··· PAGE EXCERPT

I feed on the left hand side of the big piece of wood, and like you describe, as soon as the tropheus sense the food coming, all **** breaks loose in that tank. The lone multie lives under the wood - you can actually see her in the photo if you click it larger - but at feeding time she is up at the surface pushing the tropheus out of the way! She is tough, but fry might change the situation, of course. She also has never shown much interest in shells, preferring the caves under the wood piece. So shifting her territory by putting shells somewhere else probably won't work. Maybe if I shifted the feeding spot over to the right where the plants are. They are well established now, and could probably cope with the frenzy. Then the multies could stay in front of wood, and in time I might be able lure some over to the left by putting some shells into that area. I am not worried about the multies not getting enough food, because there is a strong current in that tank and food gets distributed through the whole of it very quickly. Actually, the current is weaker on the left, which might also suit the multies better. One thing that's not going to happen is my shifting the wood - not even by an inch :lol:

Anyhow, certainly some food for thought. Many thanks

Frank


----------



## Louis123 (Jun 13, 2004)

······
··· PROVIDED RECORDS

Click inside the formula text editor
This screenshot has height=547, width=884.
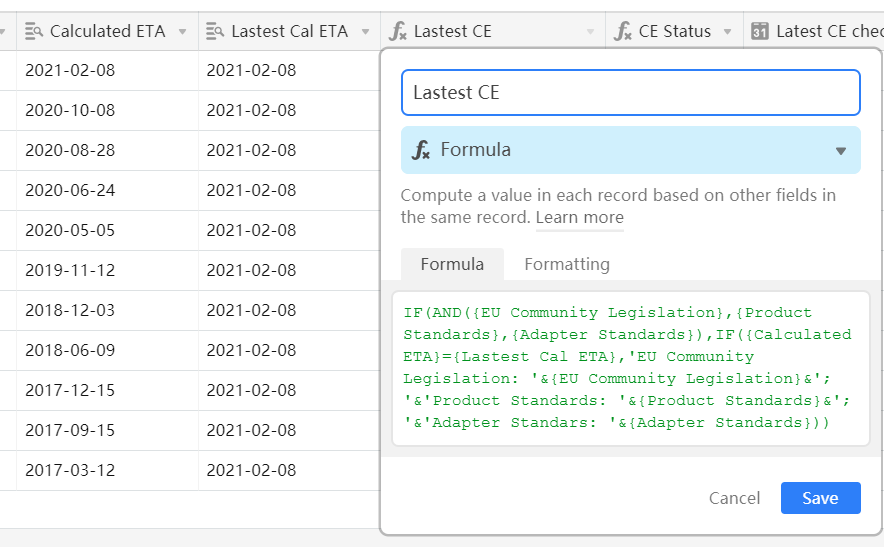(x=630, y=368)
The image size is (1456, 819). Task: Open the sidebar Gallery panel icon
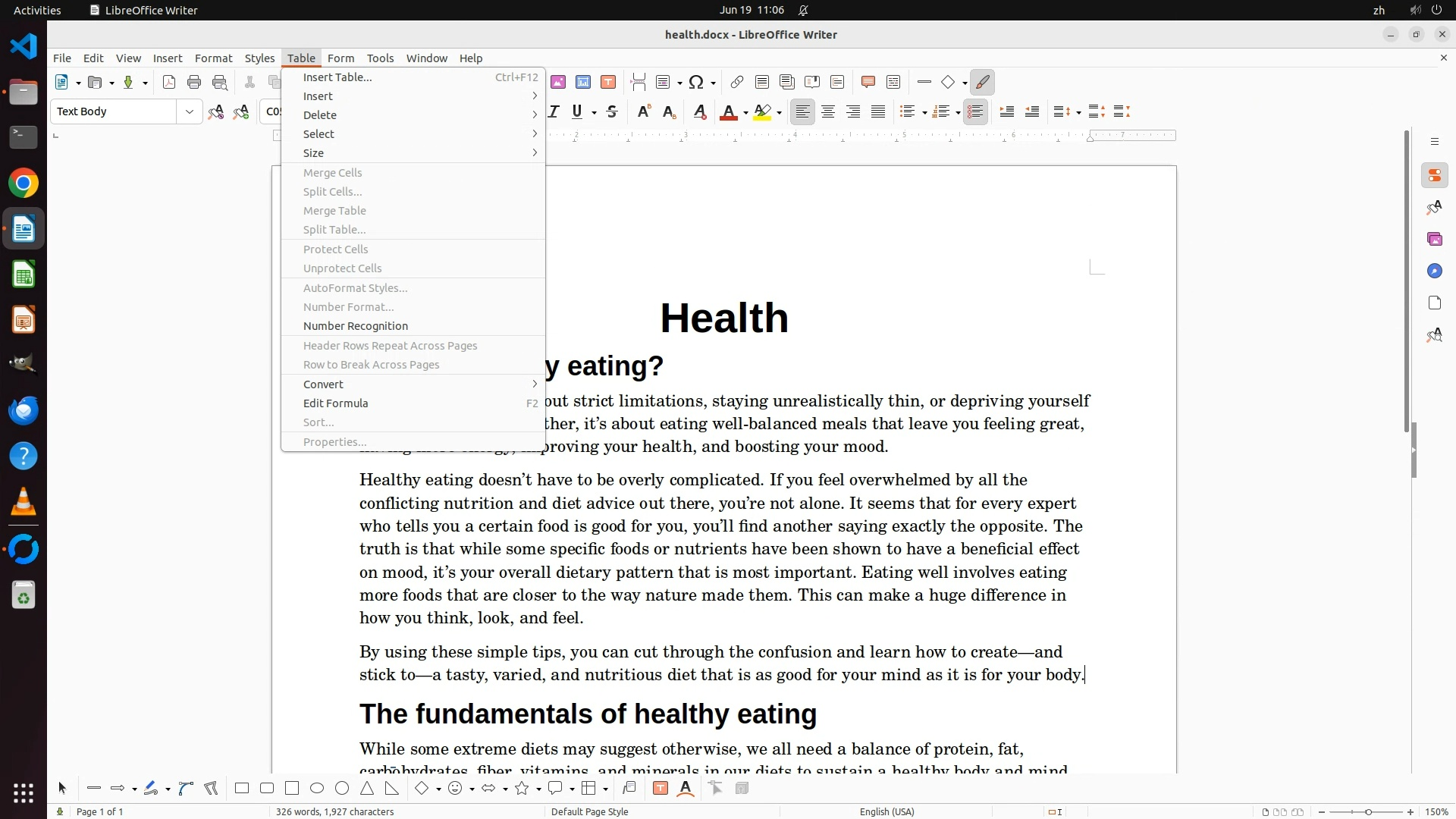click(x=1434, y=240)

······

-- THE TASKS --
#1 Can you lay out the listing as a Markdown table with the columns No. and Text, putting one line per row and skipping blank lines? Leave the pictures out.
#2 Could you pick up the forum thread about feeding the tropheus and multies and carry it on from its last line?

-- RESPONSES FOR EACH TASK --
#1
| No. | Text |
|---|---|
| 1 | Click inside the formula text editor |
| 2 | This screenshot has height=547, width=884. |
| 3 | (x=630, y=368) |
| 4 | The image size is (1456, 819). Task: Open the sidebar Gallery panel icon |
| 5 | click(x=1434, y=240) |

#2
I must admit Fmueller, your setup looks amazing 

Do you get alot of fry from your trophs ?


----------



## niccomau (Oct 14, 2008)

I have caudos. And it's a 50/50 split. I had five and now I'm down to what seems to be a pair forming. But before two were in shells at opposite corners, the rest had dig pits under rock over hangs. Now with the fledgling couple one is under a rock overhand (male) and the female keeps to her shell.


----------



## DJRansome (Oct 29, 2005)

I get fry regularly from both pairs of caudos but the fry vanish. Don't know if it's the caudos or the other tank inhabitants however that are guilty.


----------



## fmueller (Jan 11, 2004)

That's an old thread you guys dredged up - from March. Regarding the Caudos, the 5G tank was clearly too small for them. I had nothing but trouble with that setup, and I lost a few due to jumping. They definetely need a larger tank, and one that is not so shallow or well covered. My two remaining Caudos are back in a 29G, but they are not a pair - I am thinking two females. I might be looking for a male for them at the upcoming OCA Extravaganza.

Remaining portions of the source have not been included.